Kunstshow zur Jungfrau Maria nach Protesten und Drohungen abgesagt
15.03.202614:43
Belgien/Kunst/Religion
Mit "Madonna (non) grata" betiteltes Event hätte Ende März in einem Kulturzentrum im belgischen Havelange stattfinden sollen
Brüssel, 15.03.2026 (KAP/KNA) Eine als Provokation empfundene Kunst-Auseinandersetzung mit der Muttergottes hat im belgischen Havelange für einen Eklat gesorgt. Nach zahlreichen Beschimpfungen und auch Bedrohungen hat das Kulturzentrum des Dorfes in der wallonischen Provinz Namur eine für Ende März angekündigte Aufführung über Maria abgesagt, wie das Portal "CathoBel" laut Katholischer Nachrichten-Agentur (KNA) berichtete. Das mit "Madonna (non) grata" betitelte Event werde nicht wie geplant stattfinden.
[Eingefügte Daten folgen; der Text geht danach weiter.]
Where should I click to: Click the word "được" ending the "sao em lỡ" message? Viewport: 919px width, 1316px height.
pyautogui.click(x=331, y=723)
"Eine Schöpfung an der Grenze zwischen dem Göttlichen und dem Menschlichen; Jungfrau und Hure, heilig und vergänglich": So stellte das Kulturzentrum die Aufführung "Madonna (non) grata" vor, die für den 27. März auf dem Programm stand. Weiter hieß es: "Seit einer Ewigkeit in ihrem Altar eingeschlossen, nennt man sie Morgenstern, Unbefleckte Empfängnis, Königin ohne Erbsünde." Doch ihr Altar sei zu einem Hort des Schimmels geworden; sie selbst sei krank und allein, aber eben unsterblich.
Empörte Proteste, hitzige Diskussion
CathoBel veröffentlichte am Freitag ein Protestschreiben empörter Katholiken gegen die geplante und als Beleidigung empfundene Veranstaltung. In den Sozialen Medien entbrannte eine Diskussion über Kunstfreiheit, freie Meinungsäußerung und "katholisch-traditionalistische Hater", die Dialog und Demokratie mit Füßen träten. Es sei doch gerade die Aufgabe von Kulturzentren, zu geistiger Auseinandersetzung anzuregen, auch mit Religion.
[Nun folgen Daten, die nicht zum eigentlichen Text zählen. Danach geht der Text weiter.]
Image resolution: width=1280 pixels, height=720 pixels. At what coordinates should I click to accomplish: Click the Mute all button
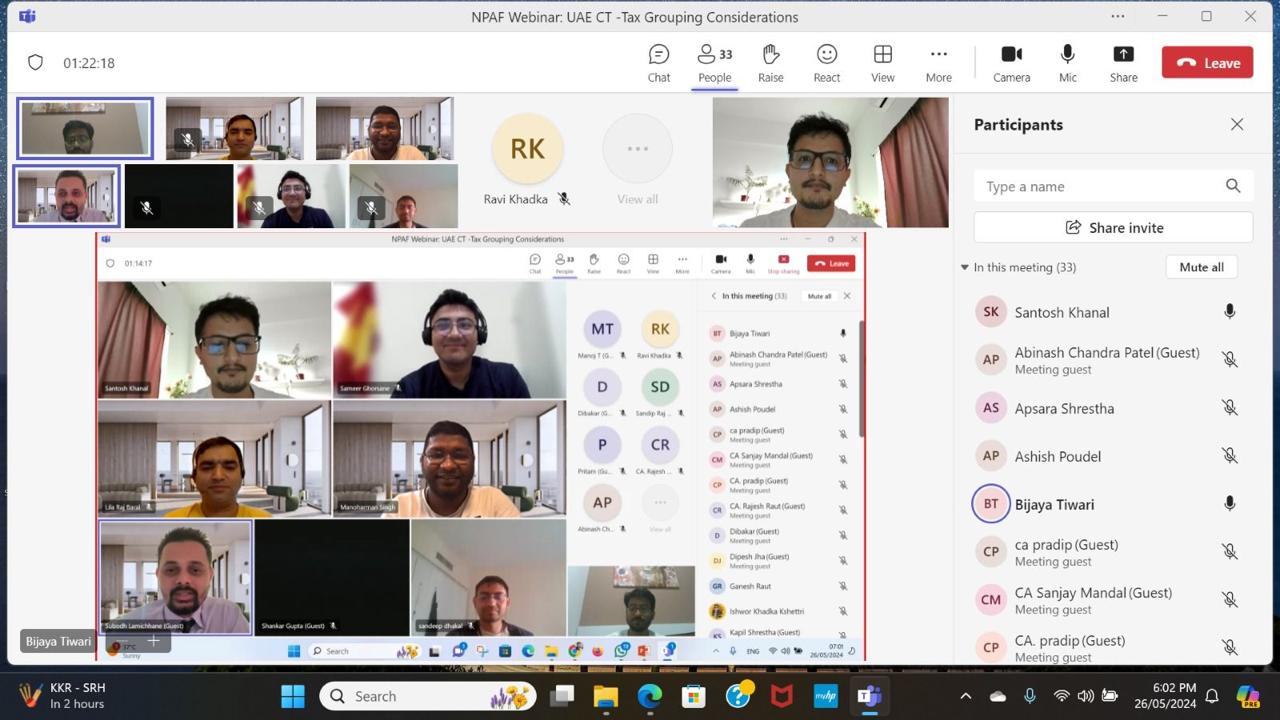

Das Kulturzentrum jedenfalls reagierte mit der Absage des Events. Angesichts der Heftigkeit und Fülle der Reaktionen, die teils auch xenophober Art seien, sehe man keine Möglichkeit für einen sachlichen Dialog über den Gegenstand. Weder vonseiten der Künstler noch der Veranstalter sei auch nur irgendwie ein Angriff der katholischen Religion beabsichtigt gewesen. Man bedauere aber, dass sich Menschen dadurch verletzt fühlten.